**Task directions:**
Your whole reply should be the lines from the one that contains "Where should I click to: Click the verified" through the last line of the listing, copied exactly.

+---+

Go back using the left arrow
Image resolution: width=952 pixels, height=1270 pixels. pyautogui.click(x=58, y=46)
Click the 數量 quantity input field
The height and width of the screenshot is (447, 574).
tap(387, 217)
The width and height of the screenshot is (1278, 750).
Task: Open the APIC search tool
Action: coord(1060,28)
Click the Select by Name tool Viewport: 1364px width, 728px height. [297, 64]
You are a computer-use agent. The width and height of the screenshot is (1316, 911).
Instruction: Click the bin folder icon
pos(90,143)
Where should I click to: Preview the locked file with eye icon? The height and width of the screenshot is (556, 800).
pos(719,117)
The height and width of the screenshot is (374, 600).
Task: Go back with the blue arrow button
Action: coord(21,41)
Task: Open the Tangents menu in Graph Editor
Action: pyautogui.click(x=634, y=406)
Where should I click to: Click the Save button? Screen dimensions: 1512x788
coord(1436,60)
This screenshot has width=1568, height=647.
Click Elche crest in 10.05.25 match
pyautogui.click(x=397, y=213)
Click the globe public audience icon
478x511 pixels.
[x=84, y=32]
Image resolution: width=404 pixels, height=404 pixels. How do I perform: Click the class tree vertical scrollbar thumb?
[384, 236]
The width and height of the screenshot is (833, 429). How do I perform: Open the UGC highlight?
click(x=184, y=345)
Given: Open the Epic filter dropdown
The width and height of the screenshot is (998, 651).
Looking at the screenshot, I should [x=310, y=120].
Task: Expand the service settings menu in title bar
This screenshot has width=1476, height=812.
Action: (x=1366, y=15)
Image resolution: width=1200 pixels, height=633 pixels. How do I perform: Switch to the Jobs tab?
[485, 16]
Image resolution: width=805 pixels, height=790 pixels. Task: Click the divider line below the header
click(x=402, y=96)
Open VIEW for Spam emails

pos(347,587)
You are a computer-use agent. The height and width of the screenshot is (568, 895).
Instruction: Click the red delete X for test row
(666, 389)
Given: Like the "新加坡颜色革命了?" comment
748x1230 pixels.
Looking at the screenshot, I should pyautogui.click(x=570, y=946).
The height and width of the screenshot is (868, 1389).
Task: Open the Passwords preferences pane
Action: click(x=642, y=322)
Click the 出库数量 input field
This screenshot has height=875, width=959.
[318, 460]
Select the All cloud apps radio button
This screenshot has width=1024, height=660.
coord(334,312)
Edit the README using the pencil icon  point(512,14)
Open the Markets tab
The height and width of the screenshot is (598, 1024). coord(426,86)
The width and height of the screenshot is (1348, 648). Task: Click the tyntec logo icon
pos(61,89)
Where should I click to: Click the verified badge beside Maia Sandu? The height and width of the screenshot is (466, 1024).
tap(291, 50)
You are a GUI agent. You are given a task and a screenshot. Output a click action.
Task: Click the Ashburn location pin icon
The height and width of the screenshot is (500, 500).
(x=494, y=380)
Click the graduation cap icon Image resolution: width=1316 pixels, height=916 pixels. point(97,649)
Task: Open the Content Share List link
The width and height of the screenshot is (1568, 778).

+---+

**Written answer:**
Where should I click to: Click the verified badge beside Maia Sandu? The height and width of the screenshot is (466, 1024).
tap(291, 50)
You are a GUI agent. You are given a task and a screenshot. Output a click action.
Task: Click the Ashburn location pin icon
The height and width of the screenshot is (500, 500).
(x=494, y=380)
Click the graduation cap icon Image resolution: width=1316 pixels, height=916 pixels. point(97,649)
Task: Open the Content Share List link
The width and height of the screenshot is (1568, 778).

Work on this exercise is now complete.